Но глаза держал опущенными, будто боясь, что я прочту в них слишком ясное желание. Он – красивый, Ипполит, и при случае может быть забавник. Что-то я должна вспомнить! Вот вертится… Ну, все равно, потом вспомню…
Завтракали торопливо. Пили за мое здоровье, и за его, и общее, и за нашу любовь. Взглянув случайно в окно, я увидела серое небо и мокрую крышу: идет дождь.
Одним летом мы жили верстах в пятнадцати от Пскова. Ездили в город на лодке, вот в такую же погоду, на рассвете. Промерзали всегда страшно. Вспомнила мужа, он там зябнет в окопах или в пути. Стало неприятно, но это не была жалость вследствие контраста, что вот, мол, он там зябнет и мерзнет, а я сижу в тепле и пью вино с чужим человеком. Нет, это было сложнее и проще, т. е. примитивнее. Просто Алексея Петровича я почувствовала необыкновенно родным, как Сережу, у которого все мило и ничто не стыдно. Поэтому, может быть, и не так интересно? Ох, уж эта интересность!
– Вы невеселы сегодня, Анна Петровна, или что-нибудь вас тяготит?

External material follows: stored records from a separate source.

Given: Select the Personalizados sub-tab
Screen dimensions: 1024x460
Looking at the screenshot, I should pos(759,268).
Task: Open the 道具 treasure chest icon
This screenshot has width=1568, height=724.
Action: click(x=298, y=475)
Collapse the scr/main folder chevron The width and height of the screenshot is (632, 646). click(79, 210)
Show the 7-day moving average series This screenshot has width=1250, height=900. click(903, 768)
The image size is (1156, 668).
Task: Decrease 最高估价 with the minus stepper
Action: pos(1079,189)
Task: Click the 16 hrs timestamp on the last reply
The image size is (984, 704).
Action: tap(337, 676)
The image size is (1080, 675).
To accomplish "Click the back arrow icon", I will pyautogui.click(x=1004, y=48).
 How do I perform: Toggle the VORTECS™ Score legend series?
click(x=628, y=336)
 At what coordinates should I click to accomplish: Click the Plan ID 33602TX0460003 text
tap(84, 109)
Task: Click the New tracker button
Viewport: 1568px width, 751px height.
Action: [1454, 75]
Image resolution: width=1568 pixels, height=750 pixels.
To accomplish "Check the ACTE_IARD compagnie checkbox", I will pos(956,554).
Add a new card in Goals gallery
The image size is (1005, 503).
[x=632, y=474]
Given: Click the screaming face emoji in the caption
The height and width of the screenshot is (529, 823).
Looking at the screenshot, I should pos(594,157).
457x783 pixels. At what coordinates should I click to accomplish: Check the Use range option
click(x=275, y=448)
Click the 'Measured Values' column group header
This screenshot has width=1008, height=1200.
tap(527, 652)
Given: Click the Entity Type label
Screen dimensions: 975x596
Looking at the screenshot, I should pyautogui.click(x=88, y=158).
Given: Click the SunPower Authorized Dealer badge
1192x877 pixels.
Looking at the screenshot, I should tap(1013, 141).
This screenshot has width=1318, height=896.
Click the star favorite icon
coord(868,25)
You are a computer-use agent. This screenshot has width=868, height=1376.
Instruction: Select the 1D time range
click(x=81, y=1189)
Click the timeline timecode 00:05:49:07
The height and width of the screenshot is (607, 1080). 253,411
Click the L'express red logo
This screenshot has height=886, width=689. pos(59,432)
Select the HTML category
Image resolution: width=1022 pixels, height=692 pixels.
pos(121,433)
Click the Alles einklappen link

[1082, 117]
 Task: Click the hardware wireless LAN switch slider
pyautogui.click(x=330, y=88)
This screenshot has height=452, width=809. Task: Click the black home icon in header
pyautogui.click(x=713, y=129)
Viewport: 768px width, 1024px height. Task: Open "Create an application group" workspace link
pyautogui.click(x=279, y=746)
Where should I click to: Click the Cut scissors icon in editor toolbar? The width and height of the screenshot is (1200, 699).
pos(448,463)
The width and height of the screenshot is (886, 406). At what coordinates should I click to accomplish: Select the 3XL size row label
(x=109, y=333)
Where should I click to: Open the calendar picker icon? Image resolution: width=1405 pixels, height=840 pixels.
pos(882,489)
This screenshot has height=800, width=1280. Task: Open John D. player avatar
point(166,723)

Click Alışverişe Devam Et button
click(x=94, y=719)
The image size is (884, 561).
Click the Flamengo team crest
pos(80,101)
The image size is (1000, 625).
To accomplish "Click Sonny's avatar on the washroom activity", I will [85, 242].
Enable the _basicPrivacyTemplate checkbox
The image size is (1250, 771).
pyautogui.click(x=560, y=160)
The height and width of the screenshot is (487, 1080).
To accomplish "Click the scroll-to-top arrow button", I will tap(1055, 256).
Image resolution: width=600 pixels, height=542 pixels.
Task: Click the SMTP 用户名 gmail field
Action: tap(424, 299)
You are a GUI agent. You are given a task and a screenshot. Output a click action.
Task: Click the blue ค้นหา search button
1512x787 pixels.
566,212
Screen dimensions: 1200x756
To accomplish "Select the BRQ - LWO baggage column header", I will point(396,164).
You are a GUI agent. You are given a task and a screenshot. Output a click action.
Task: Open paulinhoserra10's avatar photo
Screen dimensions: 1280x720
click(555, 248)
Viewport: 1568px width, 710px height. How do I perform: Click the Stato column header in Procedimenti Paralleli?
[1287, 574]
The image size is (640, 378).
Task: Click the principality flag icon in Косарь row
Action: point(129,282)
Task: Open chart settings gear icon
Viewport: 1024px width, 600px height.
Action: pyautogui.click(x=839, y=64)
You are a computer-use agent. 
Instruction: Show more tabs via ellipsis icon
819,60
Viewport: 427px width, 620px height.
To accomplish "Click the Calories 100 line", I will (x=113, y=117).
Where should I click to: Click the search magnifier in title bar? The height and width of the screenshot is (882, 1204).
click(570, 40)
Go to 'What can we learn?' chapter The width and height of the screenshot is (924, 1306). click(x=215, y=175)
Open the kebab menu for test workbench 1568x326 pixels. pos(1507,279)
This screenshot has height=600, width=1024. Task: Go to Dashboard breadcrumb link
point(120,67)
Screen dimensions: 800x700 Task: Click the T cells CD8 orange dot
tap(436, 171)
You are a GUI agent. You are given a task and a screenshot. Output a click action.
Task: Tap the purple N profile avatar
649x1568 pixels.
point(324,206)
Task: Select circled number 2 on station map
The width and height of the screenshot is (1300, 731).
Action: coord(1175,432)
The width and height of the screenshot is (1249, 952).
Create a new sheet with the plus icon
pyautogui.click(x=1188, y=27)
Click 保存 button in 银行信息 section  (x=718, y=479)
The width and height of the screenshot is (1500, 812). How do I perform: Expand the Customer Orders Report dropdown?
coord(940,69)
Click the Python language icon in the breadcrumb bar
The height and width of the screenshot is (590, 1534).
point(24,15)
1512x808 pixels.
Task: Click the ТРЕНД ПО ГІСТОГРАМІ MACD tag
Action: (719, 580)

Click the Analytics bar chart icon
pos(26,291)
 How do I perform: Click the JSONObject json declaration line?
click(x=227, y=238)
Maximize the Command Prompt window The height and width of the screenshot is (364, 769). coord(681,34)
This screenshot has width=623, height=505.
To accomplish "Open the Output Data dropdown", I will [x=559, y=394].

– Нет, нет, ничего, уверяю вас.
– Отчего же тогда вы так грустны? Можно подумать, что вы разлюбили меня.
– Зачем же это думать? Уверяю вас, что я такая же, как всегда.
Ипполит пересел и обнял меня, я не двигалась, смотря в окно.
– Вам скучно, что такая погода? Хотите, я спущу занавески, и можем тогда вообразить, что на дворе – вьюга, южная ночь, африканский полдень, что хотите.
– Нет, не надо опускать занавесок, я и так могу вообразить что угодно. Вот сообразить одной вещи я не могу: почему я здесь?